▶ [WHAT YOU NEED TO DO]
Write out every record below exactly as it stands, leaving the pictures out.

Segment Start: THE RECORDS

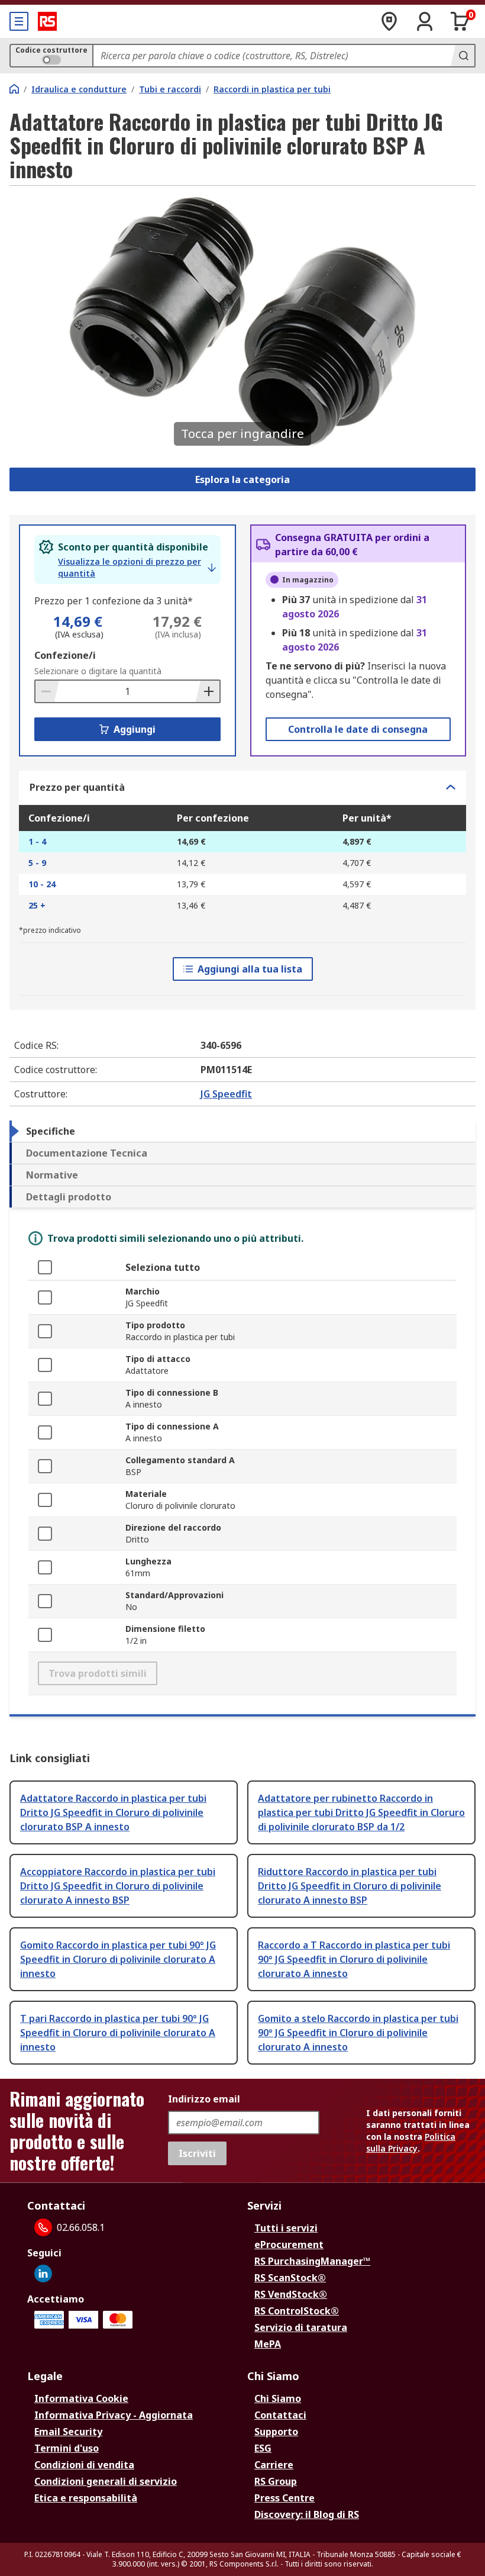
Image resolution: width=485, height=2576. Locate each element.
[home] (14, 89)
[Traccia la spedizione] (389, 21)
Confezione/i (65, 655)
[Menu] (18, 21)
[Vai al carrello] (460, 21)
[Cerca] (462, 55)
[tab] (242, 1131)
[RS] (47, 21)
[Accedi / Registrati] (424, 21)
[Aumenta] (207, 691)
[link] (137, 567)
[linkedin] (43, 2273)
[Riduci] (47, 691)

Segment End: THE RECORDS

▶ [SOLUTION FOR THIS PROBLEM]
Image resolution: width=485, height=2576. Locate each element.
[home] (14, 89)
[Traccia la spedizione] (389, 21)
Confezione/i (65, 655)
[Menu] (18, 21)
[Vai al carrello] (460, 21)
[Cerca] (462, 55)
[tab] (242, 1131)
[RS] (47, 21)
[Accedi / Registrati] (424, 21)
[Aumenta] (207, 691)
[link] (137, 567)
[linkedin] (43, 2273)
[Riduci] (47, 691)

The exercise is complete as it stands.